• **Task statement**:
Please give the records again from the line with "Locate an element on the screen. The height" to the line with "The image size is (1577, 839).", replacing "Identify the location of" with "Find the position of" and leaving all else unchanged. Return only those lines.

»»

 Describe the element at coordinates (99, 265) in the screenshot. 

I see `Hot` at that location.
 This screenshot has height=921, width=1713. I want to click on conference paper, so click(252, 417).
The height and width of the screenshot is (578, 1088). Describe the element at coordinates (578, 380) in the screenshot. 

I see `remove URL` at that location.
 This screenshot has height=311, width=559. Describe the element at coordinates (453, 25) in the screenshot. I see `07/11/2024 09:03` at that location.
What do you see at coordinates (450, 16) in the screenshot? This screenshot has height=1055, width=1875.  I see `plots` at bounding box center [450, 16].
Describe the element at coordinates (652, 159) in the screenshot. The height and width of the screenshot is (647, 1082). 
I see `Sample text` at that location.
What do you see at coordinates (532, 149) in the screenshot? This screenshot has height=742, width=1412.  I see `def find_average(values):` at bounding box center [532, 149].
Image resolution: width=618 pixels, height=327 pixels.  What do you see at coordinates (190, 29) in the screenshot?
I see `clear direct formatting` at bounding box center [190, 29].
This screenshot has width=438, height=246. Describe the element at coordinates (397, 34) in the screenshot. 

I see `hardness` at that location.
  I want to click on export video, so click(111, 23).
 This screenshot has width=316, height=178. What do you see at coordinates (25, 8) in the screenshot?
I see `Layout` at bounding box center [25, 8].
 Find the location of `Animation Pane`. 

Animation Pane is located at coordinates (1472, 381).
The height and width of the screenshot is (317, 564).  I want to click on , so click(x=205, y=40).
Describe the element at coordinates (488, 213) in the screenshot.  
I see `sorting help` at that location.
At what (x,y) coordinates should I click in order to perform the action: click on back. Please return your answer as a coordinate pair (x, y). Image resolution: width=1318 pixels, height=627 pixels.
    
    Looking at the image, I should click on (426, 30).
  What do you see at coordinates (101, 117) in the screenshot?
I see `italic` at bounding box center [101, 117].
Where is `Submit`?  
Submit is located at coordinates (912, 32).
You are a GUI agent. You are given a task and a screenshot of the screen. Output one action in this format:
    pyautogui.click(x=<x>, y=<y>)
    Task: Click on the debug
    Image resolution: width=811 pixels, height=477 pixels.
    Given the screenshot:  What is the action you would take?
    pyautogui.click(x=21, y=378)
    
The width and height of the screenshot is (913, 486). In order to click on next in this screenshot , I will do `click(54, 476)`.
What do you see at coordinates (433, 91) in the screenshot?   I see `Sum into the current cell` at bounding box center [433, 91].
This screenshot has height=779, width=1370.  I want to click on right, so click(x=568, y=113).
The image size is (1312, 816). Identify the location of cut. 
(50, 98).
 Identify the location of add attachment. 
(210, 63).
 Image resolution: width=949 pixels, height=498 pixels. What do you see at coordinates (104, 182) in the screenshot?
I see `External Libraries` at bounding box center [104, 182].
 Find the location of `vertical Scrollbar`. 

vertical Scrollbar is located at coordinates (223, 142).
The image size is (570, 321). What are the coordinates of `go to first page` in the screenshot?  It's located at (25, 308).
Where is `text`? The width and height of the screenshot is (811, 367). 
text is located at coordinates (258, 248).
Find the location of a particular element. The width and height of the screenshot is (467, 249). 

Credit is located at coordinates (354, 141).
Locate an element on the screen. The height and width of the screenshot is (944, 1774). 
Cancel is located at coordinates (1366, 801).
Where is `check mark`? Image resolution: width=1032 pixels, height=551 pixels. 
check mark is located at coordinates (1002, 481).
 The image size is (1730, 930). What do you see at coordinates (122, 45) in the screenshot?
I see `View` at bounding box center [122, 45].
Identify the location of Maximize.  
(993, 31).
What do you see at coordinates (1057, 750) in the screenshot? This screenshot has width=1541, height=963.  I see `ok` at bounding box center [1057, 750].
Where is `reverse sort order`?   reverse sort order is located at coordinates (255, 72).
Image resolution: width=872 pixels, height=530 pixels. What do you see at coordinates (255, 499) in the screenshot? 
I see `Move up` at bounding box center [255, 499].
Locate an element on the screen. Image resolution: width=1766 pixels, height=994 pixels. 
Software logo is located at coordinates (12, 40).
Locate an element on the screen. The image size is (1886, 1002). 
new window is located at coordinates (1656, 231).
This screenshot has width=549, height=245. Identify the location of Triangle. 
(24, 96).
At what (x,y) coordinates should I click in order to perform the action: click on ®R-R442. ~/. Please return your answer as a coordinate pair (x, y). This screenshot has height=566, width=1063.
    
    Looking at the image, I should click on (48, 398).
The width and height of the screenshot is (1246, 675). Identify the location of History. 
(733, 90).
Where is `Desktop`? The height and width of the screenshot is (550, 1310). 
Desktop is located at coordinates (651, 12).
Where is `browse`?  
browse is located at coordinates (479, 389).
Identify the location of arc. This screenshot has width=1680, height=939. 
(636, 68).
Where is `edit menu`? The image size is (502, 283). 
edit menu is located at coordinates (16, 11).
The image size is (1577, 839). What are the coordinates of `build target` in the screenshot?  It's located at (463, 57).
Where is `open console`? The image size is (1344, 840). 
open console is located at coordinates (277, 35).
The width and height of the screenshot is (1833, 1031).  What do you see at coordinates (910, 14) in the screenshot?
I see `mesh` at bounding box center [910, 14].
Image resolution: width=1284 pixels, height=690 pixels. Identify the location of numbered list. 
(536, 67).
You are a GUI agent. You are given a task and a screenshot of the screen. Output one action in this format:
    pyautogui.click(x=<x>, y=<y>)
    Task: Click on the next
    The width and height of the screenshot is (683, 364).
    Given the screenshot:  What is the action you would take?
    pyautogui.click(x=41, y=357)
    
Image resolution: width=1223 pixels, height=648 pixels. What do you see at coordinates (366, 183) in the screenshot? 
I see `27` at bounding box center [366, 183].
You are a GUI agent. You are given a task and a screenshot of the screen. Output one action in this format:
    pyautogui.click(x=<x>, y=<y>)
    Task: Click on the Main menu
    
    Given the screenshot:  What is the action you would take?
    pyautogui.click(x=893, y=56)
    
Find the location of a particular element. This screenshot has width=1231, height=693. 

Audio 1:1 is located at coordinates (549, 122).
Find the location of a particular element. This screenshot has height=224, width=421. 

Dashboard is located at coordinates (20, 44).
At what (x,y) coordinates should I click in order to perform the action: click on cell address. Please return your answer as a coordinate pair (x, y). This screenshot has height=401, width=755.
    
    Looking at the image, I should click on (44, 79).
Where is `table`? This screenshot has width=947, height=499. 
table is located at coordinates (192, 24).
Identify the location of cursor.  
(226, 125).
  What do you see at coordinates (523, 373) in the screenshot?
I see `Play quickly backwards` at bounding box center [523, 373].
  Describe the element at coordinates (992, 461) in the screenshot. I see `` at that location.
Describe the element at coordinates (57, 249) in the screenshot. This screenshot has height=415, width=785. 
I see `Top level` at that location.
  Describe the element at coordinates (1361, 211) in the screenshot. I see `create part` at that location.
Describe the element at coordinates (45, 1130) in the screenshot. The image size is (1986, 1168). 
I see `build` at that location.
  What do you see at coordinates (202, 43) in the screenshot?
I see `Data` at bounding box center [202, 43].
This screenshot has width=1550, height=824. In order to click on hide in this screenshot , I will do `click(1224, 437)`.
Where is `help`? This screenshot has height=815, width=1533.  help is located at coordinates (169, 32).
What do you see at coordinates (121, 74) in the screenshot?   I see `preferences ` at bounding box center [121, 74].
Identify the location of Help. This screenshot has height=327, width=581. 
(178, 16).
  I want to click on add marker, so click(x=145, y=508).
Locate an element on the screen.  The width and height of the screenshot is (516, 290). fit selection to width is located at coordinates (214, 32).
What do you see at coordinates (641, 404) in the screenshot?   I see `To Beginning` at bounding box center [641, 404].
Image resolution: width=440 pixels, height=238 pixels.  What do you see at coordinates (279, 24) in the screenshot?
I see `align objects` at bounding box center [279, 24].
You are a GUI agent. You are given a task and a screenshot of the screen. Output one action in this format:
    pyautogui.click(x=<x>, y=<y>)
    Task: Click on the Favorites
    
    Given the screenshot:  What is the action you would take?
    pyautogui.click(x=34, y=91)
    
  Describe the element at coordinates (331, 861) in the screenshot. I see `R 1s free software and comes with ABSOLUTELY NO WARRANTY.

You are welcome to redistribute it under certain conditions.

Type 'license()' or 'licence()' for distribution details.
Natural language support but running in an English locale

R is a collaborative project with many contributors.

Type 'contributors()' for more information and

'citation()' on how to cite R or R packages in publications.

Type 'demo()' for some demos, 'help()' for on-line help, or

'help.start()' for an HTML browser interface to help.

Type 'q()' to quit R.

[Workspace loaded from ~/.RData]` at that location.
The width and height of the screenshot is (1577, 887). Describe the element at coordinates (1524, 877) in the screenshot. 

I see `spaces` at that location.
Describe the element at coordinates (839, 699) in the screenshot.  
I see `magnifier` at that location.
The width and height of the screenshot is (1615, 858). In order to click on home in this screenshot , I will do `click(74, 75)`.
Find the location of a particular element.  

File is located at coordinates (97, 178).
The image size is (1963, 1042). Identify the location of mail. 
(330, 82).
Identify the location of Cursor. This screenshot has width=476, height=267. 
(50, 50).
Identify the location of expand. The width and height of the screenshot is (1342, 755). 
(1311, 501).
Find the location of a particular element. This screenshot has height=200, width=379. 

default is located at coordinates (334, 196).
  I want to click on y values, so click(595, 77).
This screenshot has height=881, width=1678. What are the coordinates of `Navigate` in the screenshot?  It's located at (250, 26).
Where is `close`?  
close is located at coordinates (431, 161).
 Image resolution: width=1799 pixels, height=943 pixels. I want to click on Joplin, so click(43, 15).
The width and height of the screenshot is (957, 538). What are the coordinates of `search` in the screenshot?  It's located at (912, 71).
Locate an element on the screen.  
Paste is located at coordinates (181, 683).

««

• **Solution below**:
Locate an element on the screen. The height and width of the screenshot is (944, 1774). 
Cancel is located at coordinates (1366, 801).
Where is `check mark`? Image resolution: width=1032 pixels, height=551 pixels. 
check mark is located at coordinates (1002, 481).
 The image size is (1730, 930). What do you see at coordinates (122, 45) in the screenshot?
I see `View` at bounding box center [122, 45].
Find the position of Maximize.  
(993, 31).
What do you see at coordinates (1057, 750) in the screenshot? This screenshot has width=1541, height=963.  I see `ok` at bounding box center [1057, 750].
Where is `reverse sort order`?   reverse sort order is located at coordinates (255, 72).
Image resolution: width=872 pixels, height=530 pixels. What do you see at coordinates (255, 499) in the screenshot? 
I see `Move up` at bounding box center [255, 499].
Locate an element on the screen. Image resolution: width=1766 pixels, height=994 pixels. 
Software logo is located at coordinates (12, 40).
Locate an element on the screen. The image size is (1886, 1002). 
new window is located at coordinates (1656, 231).
This screenshot has width=549, height=245. Find the position of Triangle. 
(24, 96).
At what (x,y) coordinates should I click in order to perform the action: click on ®R-R442. ~/. Please return your answer as a coordinate pair (x, y). This screenshot has height=566, width=1063.
    
    Looking at the image, I should click on (48, 398).
The width and height of the screenshot is (1246, 675). Find the position of History. 
(733, 90).
Where is `Desktop`? The height and width of the screenshot is (550, 1310). 
Desktop is located at coordinates (651, 12).
Where is `browse`?  
browse is located at coordinates (479, 389).
Find the position of arc. This screenshot has width=1680, height=939. 
(636, 68).
Where is `edit menu`? The image size is (502, 283). 
edit menu is located at coordinates (16, 11).
The image size is (1577, 839). What are the coordinates of `build target` in the screenshot?  It's located at (463, 57).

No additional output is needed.